On Fridays and and Sundays you will perform speed work for squat and bench respectively. Squats are always performed off of a box. You will perform 8-12 sets of 2 reps as explosively and quickly as possible with only 45-60 seconds of rest in between. The weight will vary over the course of 4 weeks starting at the low end and rising up progressively then immediately dropping back to the week 1 training poundages. WSB used to suggest training with 65-82% of your CONTEST max (which should be higher than your training max to to arousal levels and use of suits). As the years went by (and their trainees got stronger) the suggested training range got lower and lower. WSB currently recommends 50-60% as a guidleline. However, the key on speed days is not the weight, but the speed of the bar. Do not recalculate your percentages until you have tested your 1 RM (which should be every 8 weeks or so).

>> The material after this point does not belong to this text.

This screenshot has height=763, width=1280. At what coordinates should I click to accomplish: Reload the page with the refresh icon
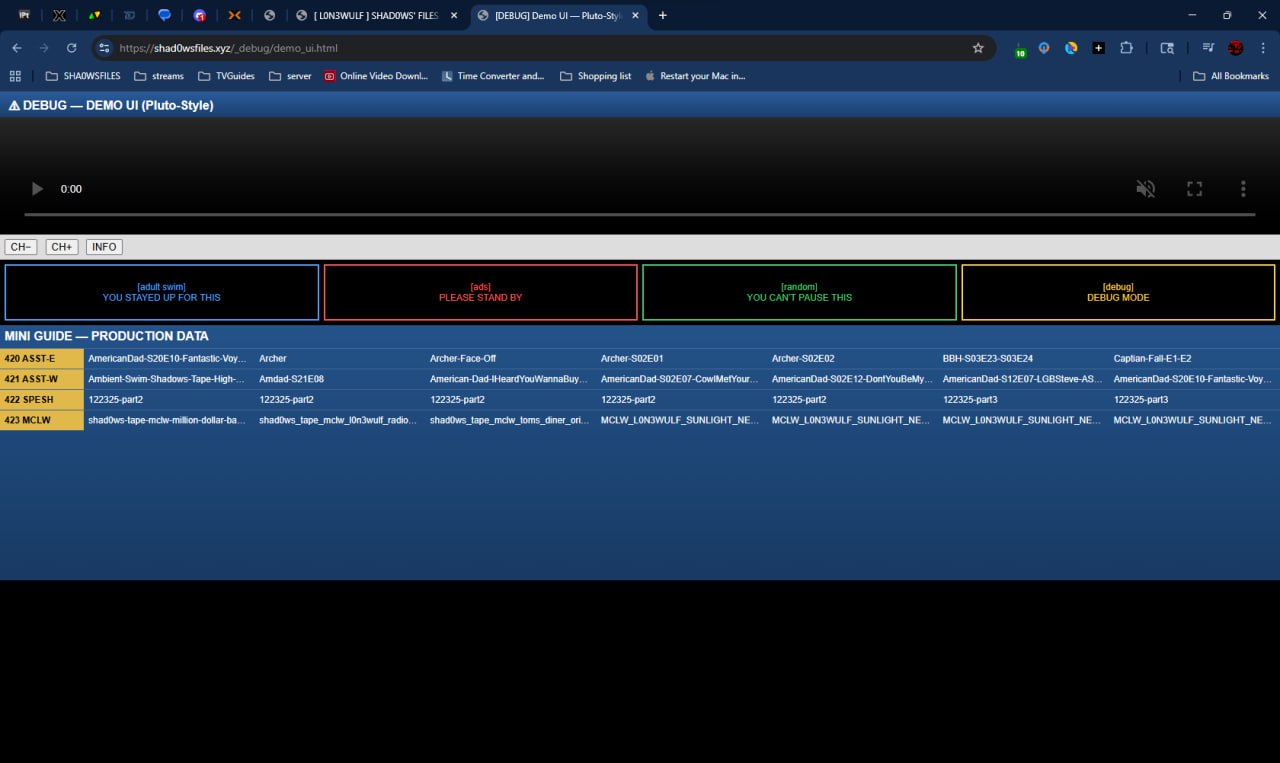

On speed bench, the flat bench is used. Typically with 3 grips, either all three inside the rings or 2 inside and 1 outside. 8-12 sets of 3 reps are used and 45-60 seconds rest. The training percentage is 55% if you compete with a shirt and 60% if you do not. Unlike the squat, you do not move the weight up over four weeks and then start from the beginning again -- you use the same bar weight throughout (until you retest your max bench in 8 weeks).

On both ME and Dynamic squat days the trainee will add 3-4 supplemental excercises (which do not have to be cycled as frequently as the ME exercise) typically consisting of a hamstring movement, a lower back/glute movement (almost always the reverse hyper or pull thru if you do not have access to a reverse hyper) and abdominals.

On ME and Dynamic bench, 3-4 supplemental exercises are used to strengthen the: (1) triceps, (2) lats and (3) shoulders.

Supplemental work is exercised using the repetition method, so no need to work up to a 1 RM in these exercises.

This just scatches the surface of the WSB method and doesn't even touch on the use of chains and bands, pulling weighted sleds and extra workouts.

As mention, checkout Dave Tate’s site http://elitefitnesssystems.com or http://deepsquatter.com/strength/archives/louie for more in depth info.

awesome thanks. i checked out dave tates website and the westside barbell webpage and read what they said too. whats the benefit of the dynamic lifts?

nevermind

The only thing I will add is possibly to modify the macro cycle(when you actually max out on bench and squat at the end of a cycle) to 4 weeks if your Powerlifting training age is under a year. I say this because coming from body building background(no 3 reps and less training) you make extreme gains neurally from the max effort training almost immediately and you should be able to change your dynamic day training to suit that quick gains. (i.e. I gained 45lbs on my bench and over 100 lbs on my squat the first 16 weeks of training) after that though switch to the wave style that louie and dave use.

Boxcar, the advantages of the dynaminc work are a little difficult to explain if you:
a) haven’t read Science and Practice of Strength Training, and
b) Aren’t Louie Simmons.
But the short answer is that dynamic work builds explosive power and ‘starting strength’ to get off the chest or out of the hole.